Steve Loudoun, chief officer for environment and public protection, said:
"We recognise the death of a loved one is a time for sensitivity and understanding and we would like to apologise for any confusion over the council’s policy on public health funerals that has arisen over the past few days.
“We’d like to assure our residents that all our cremations and burials are treated with the utmost respect and dignity regardless of how they are paid for. We are updating the policy information on our website as a priority to make it clearer so as to avoid further confusion.
“In response to press coverage on our public health funerals policy, which follows national guidance, below is a link to a document listing the questions raised in the media.
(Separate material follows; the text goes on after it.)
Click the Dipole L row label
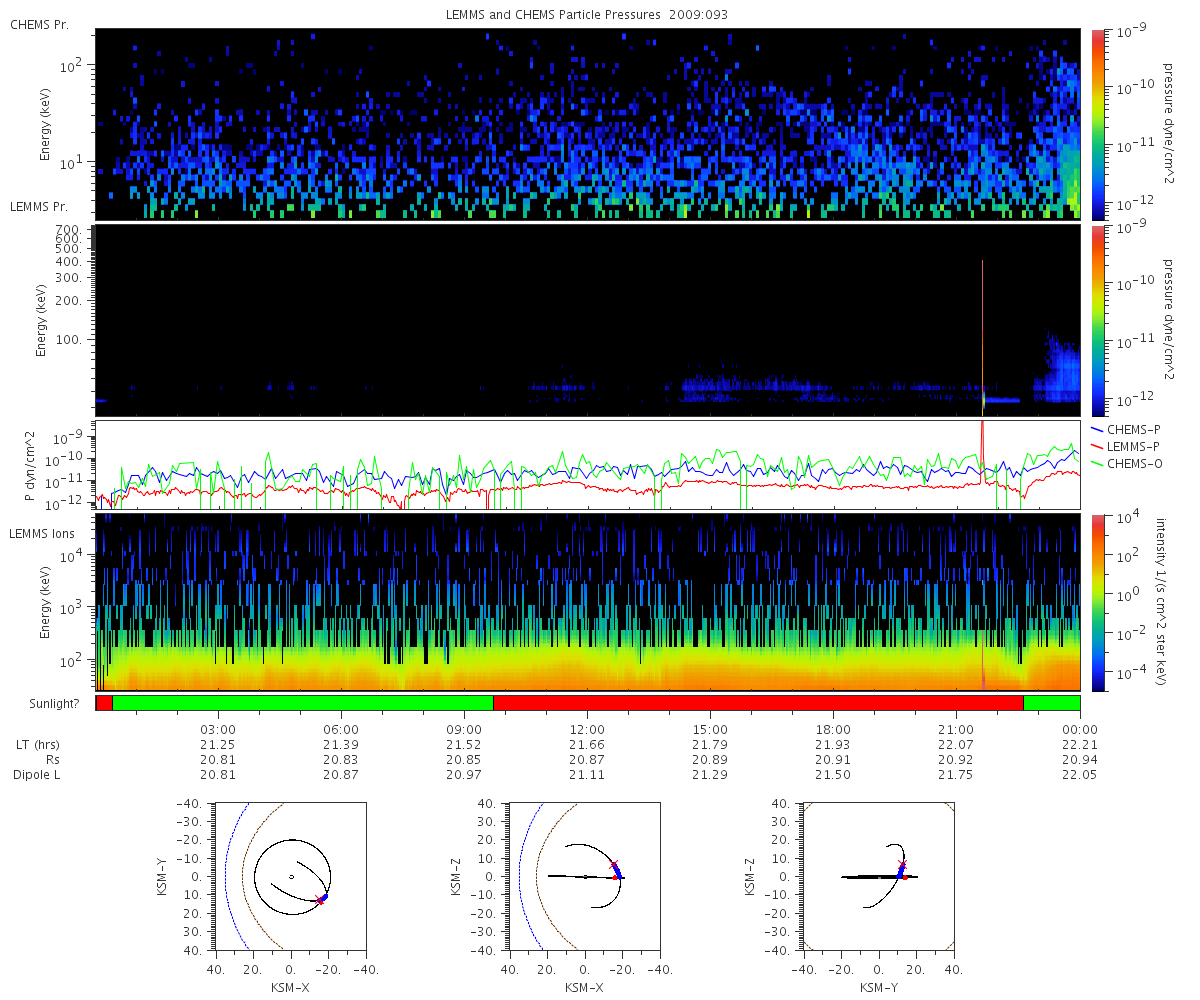Image resolution: width=1200 pixels, height=1000 pixels. 39,775
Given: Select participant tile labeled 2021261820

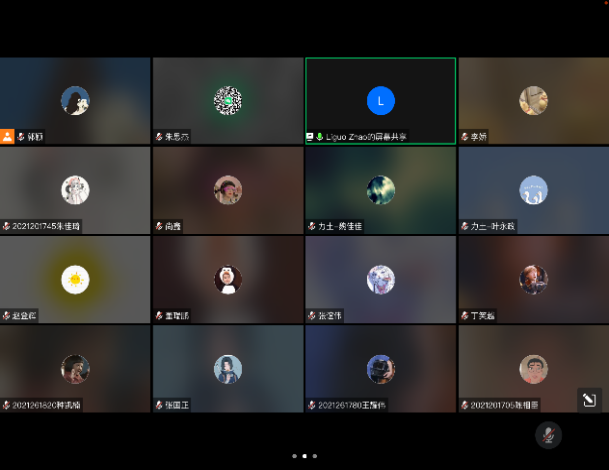Looking at the screenshot, I should point(75,369).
"The Times’ reporter claims to have recordings which suggest we breached this policy. We are committed to fully investigating any concerns raised; however, in this instance we were not afforded the opportunity to review the recordings despite requesting them. Therefore, we’re unable to fully investigate the claims made and the context in which the information was provided.
“We consider each case alongside the facts and in this instance we believe we outlined the facts based on our policy for if there is no known next of kin. We believe this was interpreted by the journalist to be taken as the standard approach to public health funerals, which is not the case. If evidence is produced which allows us to look in more detail at the case referenced, then we will of course investigate further.
"We have no desire to deny anyone, with a reasonable right, the opportunity to say farewell to a loved one."